In Pakistan, these ideas were first made the basis of a rural development effort by Dr. Akhter Hameed Khan, when he initiated the Comilla project in 1959, in what is now Bangladesh. These ideas have further been tested and proved to be successful by the implementation of integrated development through a participatory approach by the Aga Khan Rural Support Programme (AKRSP) in the Northern Areas, under the leadership of Mr. Shoaib Sultan Khan during the eighties.

The lessons learnt from AKRSP proved that organization of the poor was the best means to alleviate poverty. Here community participation was broad-based and decentralized with homogenous organizations at the village and neighborhood level.

Broad-based and homogenous membership was extended to all the members and decision making was unanimous by all the members whose common economic interest was best served by working together. Decentralized participation meant that decision making was the responsibility of the local communities while supporting agencies, like government and other development agencies provided technical and financial assistance, but did not infringe upon the sovereignty of the community organization.
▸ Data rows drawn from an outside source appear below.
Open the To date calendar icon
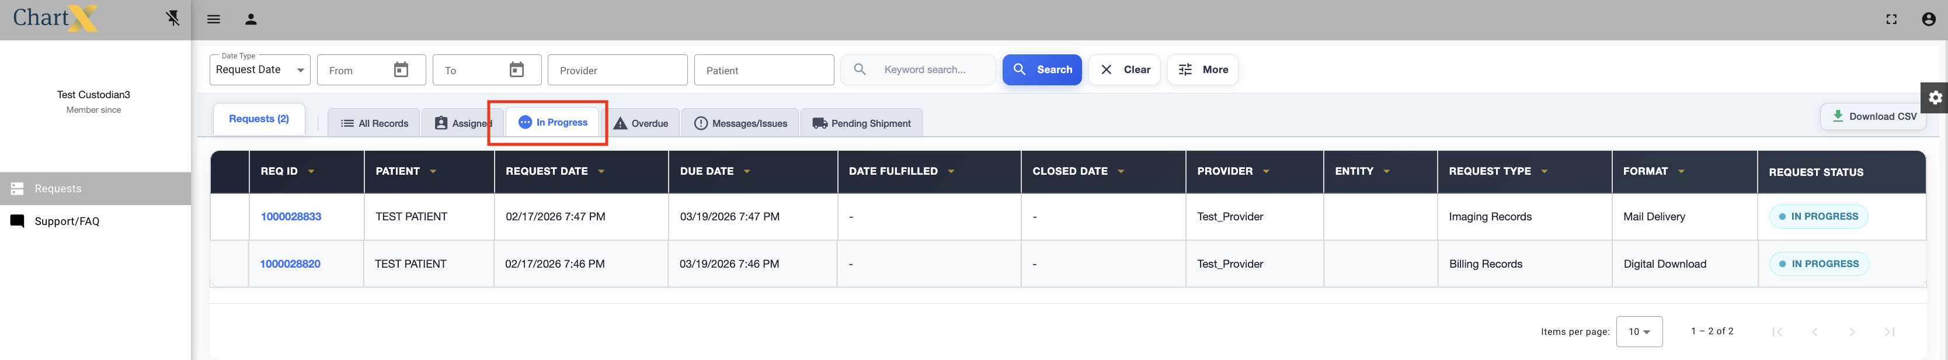1948x360 pixels. (x=516, y=70)
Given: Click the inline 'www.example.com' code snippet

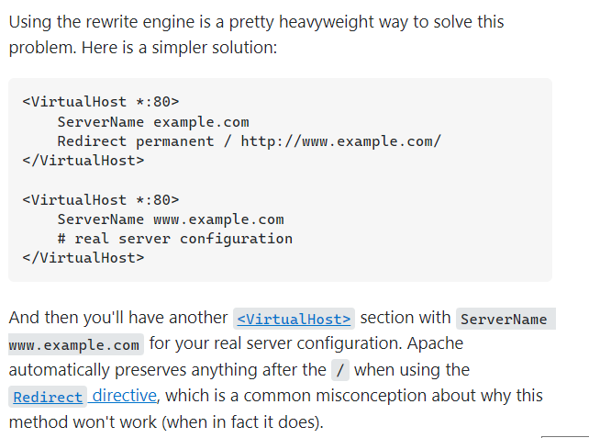Looking at the screenshot, I should click(75, 344).
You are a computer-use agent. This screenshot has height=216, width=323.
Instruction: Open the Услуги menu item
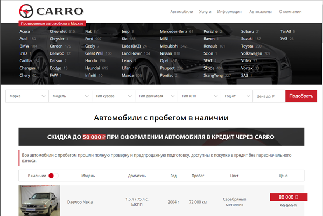tap(205, 11)
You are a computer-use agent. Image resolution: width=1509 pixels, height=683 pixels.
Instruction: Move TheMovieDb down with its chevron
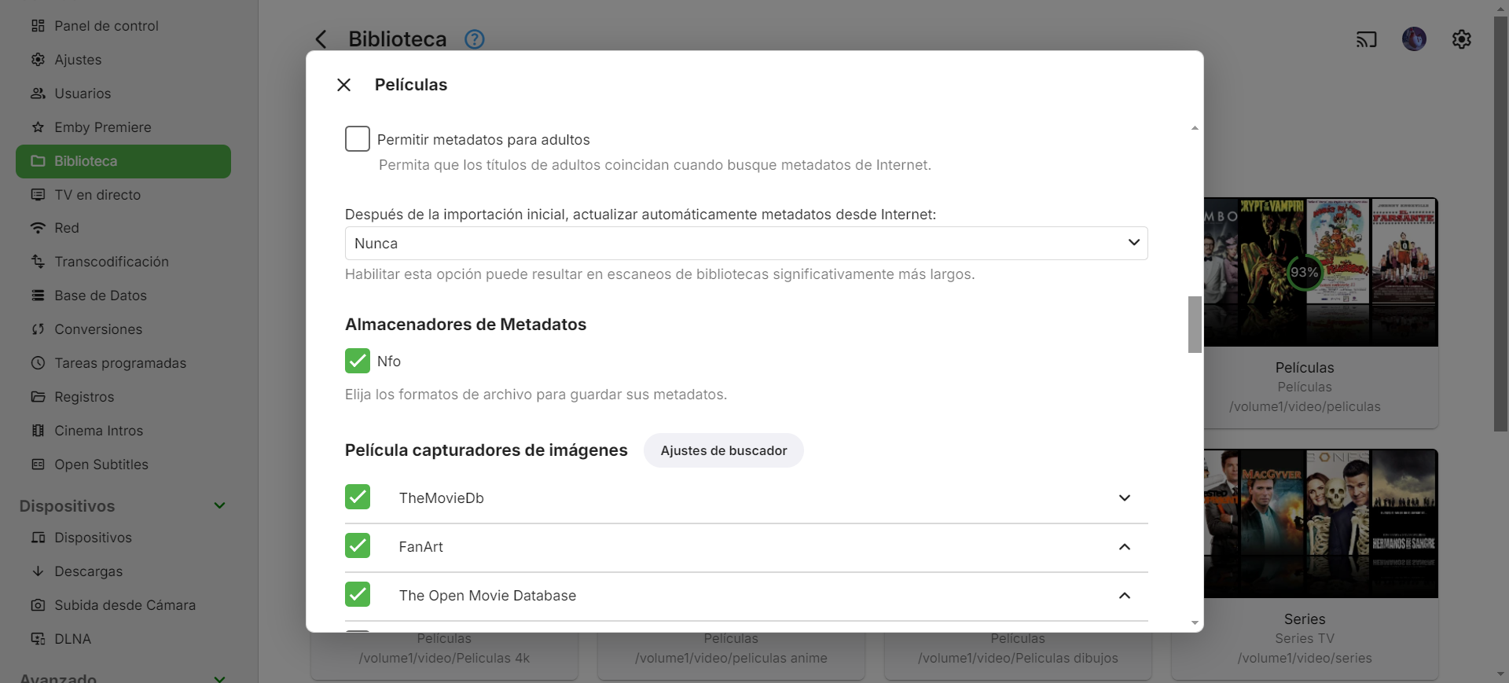tap(1125, 498)
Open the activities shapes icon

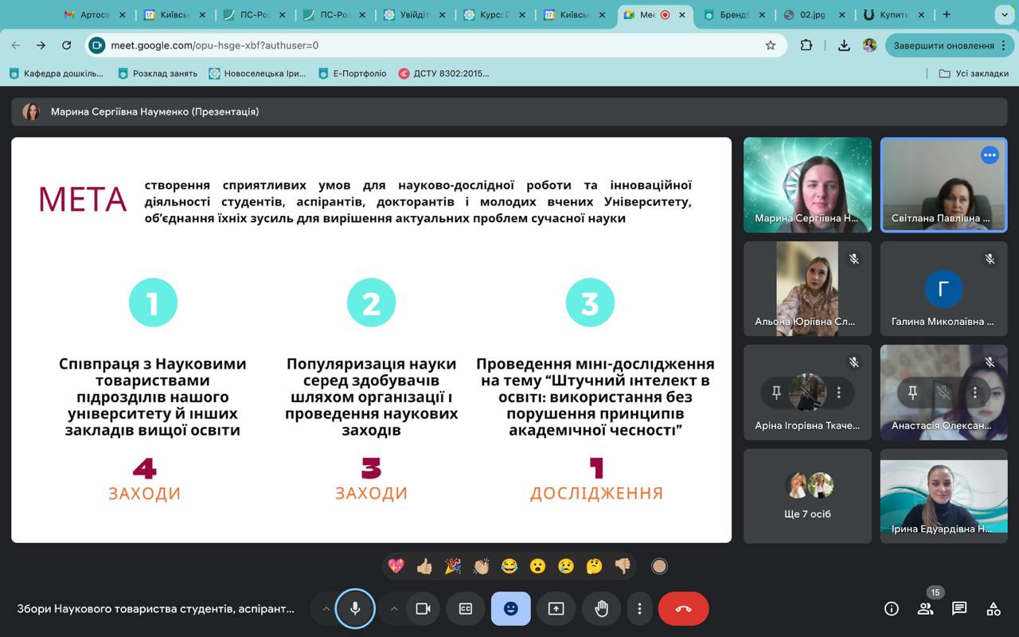994,608
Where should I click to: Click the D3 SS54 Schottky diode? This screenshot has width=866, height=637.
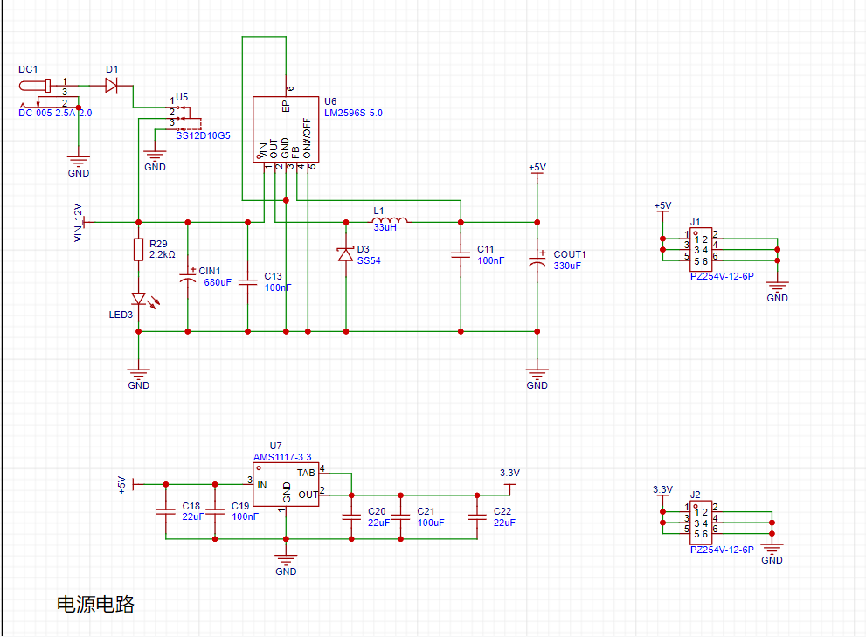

In other words, community participation ensured development of, for and by the people.

Community Participation

The importance of a support mechanism for implementing the conceptual package is central. The programmes for the poor can only be effectively implemented if these are led by an autonomous support structure, committed to the creation of a participatory village level institutional framework. The traditional approach of establishing a large number of specialized agencies (for training, credit, input supplies and extension etc.) for reaching the poor has failed because they were hampered in their effectiveness by the absence of a strong and broad institutional base at the village level. Creation of a village level institutional framework does not fall in the purview of any of these agencies.

NRSP was therefore set up as a Rural Support Programme, which has taken the lead in the creation, promotion and support of effective and disciplined community organizations to manage rural development in Pakistan on a nationwide level. Wherever possible, existing or proposed organizations of the communities have also been used or incorporated into this effort provided that they were willing to operate in accordance with the principles and terms of partnership offered by NRSP.